## Start SOURCE EXCERPT

The Q4FY23 GDP data sprung a pleasant surprise taking the FY23 growth rate to 7.2 percent and with this several brokerages have upgraded their GDP forecast for FY24.
Economists too are pointing to several tailwinds for growth this fiscal. They believe capital expansion has started to take off and that corporate and bank balance sheets being in much better shape will allow some risk taking.
Meanwhile, the newly elected President of Confederation of Indian Industry (CII) R Dinesh also expects growth rate to hit 7.5 percent in FY24.
Speaking to exclusively to CNBC-TV18, Dinesh said the government’s transformational reforms and balance sheets of banks and companies being in better shape will allow India to hit 7.5 percent GDP growth in FY24.
He expects private sector capex to pick up as capacity utilisation across all sectors has crossed 75 percent.
Below are the excerpts from the interview.
Q: You are taking over at a time when things are looking good both at the macro front as well as at the micro front. What do you feel most confident about in terms of the tailwinds?
A: If I look at it from the economic perspective, the fact is that maybe India has really become the island of growth. More than 15 percent of the global economy’s growth is going to come from India.

## End SOURCE EXCERPT
## Start SUPPLIED INFORMATION

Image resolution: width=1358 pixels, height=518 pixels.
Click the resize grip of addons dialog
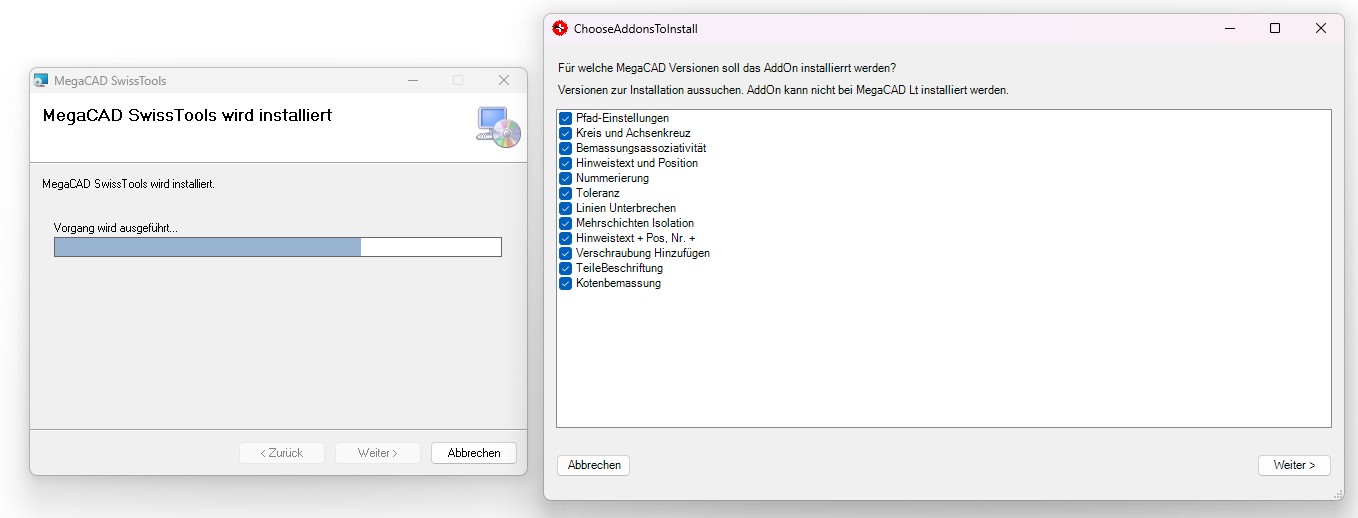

## End SUPPLIED INFORMATION

WRITTEN TASKS:
[A] List every distinct percentage figure that appears in the passage on India's GDP growth outlook.
[B] According to the passage on India's GDP growth outlook, who is the newly elected President of the Confederation of Indian Industry?
[C] Carry on the passage on India's GDP growth outlook from its last sentence.
The material plays no part in what you are asked to do here.

ANSWERS TO EACH TASK:
[A] 7.2 percent, 7.5 percent, 75 percent, 15 percent

[B] R Dinesh

[C]
Reasons for us being more than comfortable is the fact that we see good expenditure on the infrastructure leading to a virtuous cycle. That cycle is increasing domestic demand and that also attracts foreign investment to come in or Indian investment to happen and that again perpetuates a cycle of allowing opportunities to export which leads to good growth for all of us.
Second is, balance sheet of companies as well as the banks are much better than before. If you look at the various opportunities which are happening from the global economy, I think all of it is playing to our favour.
Also the way in which the government has done transformational reforms, I think that has attracted interest from all over the world. Where ever we have been meeting investors or potential investors into India, we have heard great interest in looking at this and that is what gives us the confidence that we can hit this rate of growth.
Q: Let us talk about interest rates. Ahead of the last policy, CII had put forward a request to the RBI MPC to decouple and pause and perhaps the RBI heard what you had to say, because there was a pause, it was a hawkish pause. But of course, the commentary suggests that things may change, I don’t want to preempt what the MPC is likely to do on the 8th of June. But what is the expectation on that front, as far as rates are concerned? Do you expect the pause to continue by when do you expect or hope that we could perhaps be ready for even cuts?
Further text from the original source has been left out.